PROVIDED DATA START
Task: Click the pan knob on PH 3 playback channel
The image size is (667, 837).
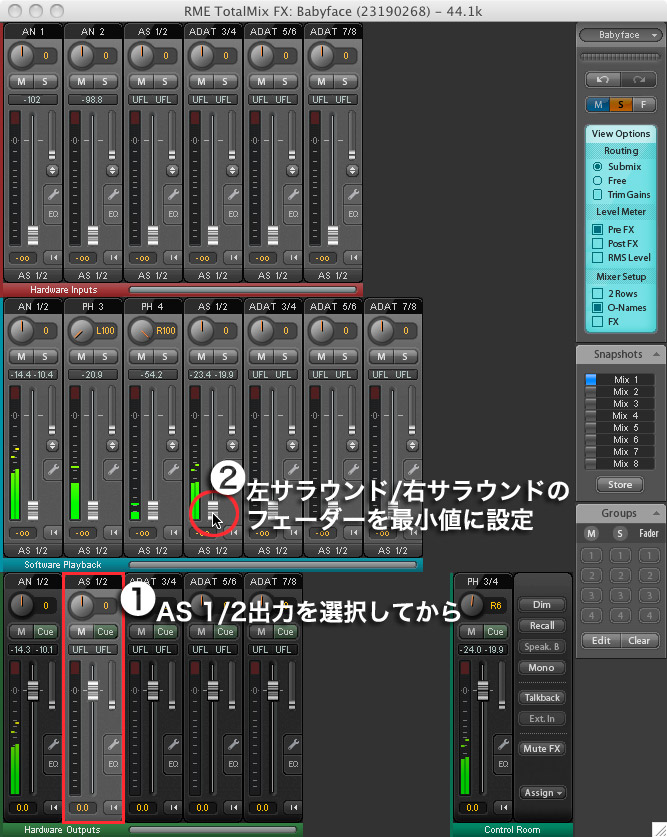Action: (83, 330)
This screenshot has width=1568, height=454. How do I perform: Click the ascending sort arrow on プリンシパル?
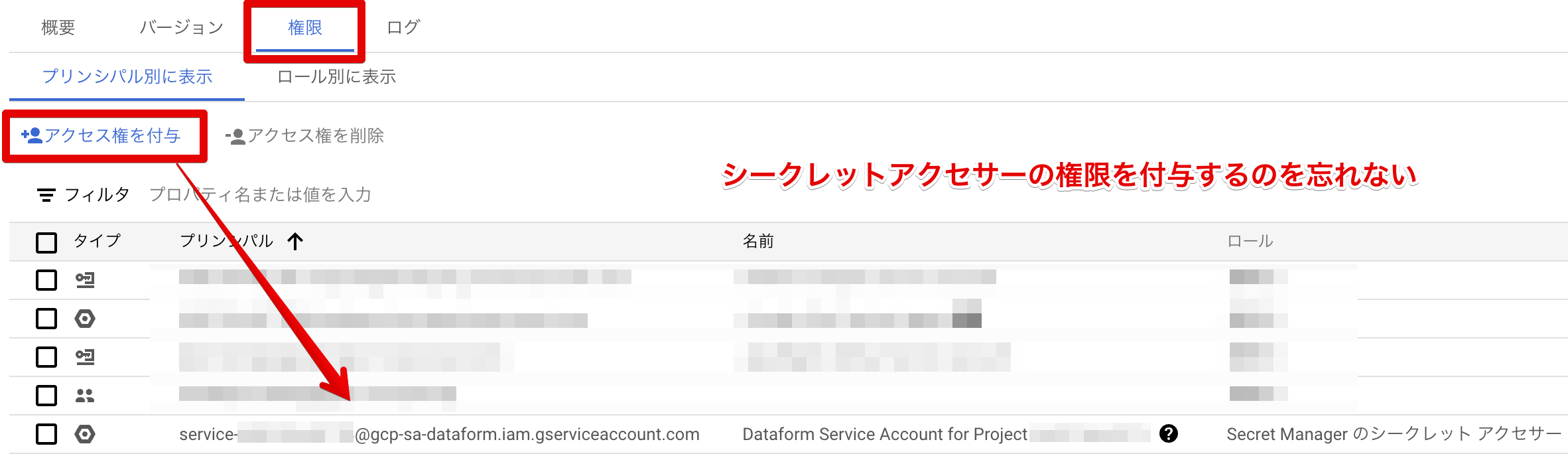coord(295,242)
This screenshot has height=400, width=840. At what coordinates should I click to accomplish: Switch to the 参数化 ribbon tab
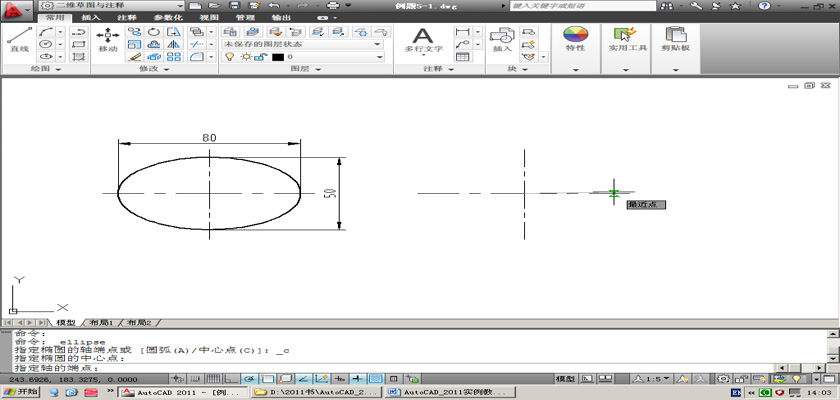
PROVIDED DATA END
▶ TASK STATEMENT:
What the answer needs is every line from the one with "This screenshot has width=1568, height=454." through the last line of the data, reproduced word for word and with pictures omitted.

▶ WRITTEN RESPONSE:
This screenshot has width=1568, height=454. How do I perform: Click the ascending sort arrow on プリンシパル?
coord(295,242)
This screenshot has height=400, width=840. At what coordinates should I click to accomplish: Switch to the 参数化 ribbon tab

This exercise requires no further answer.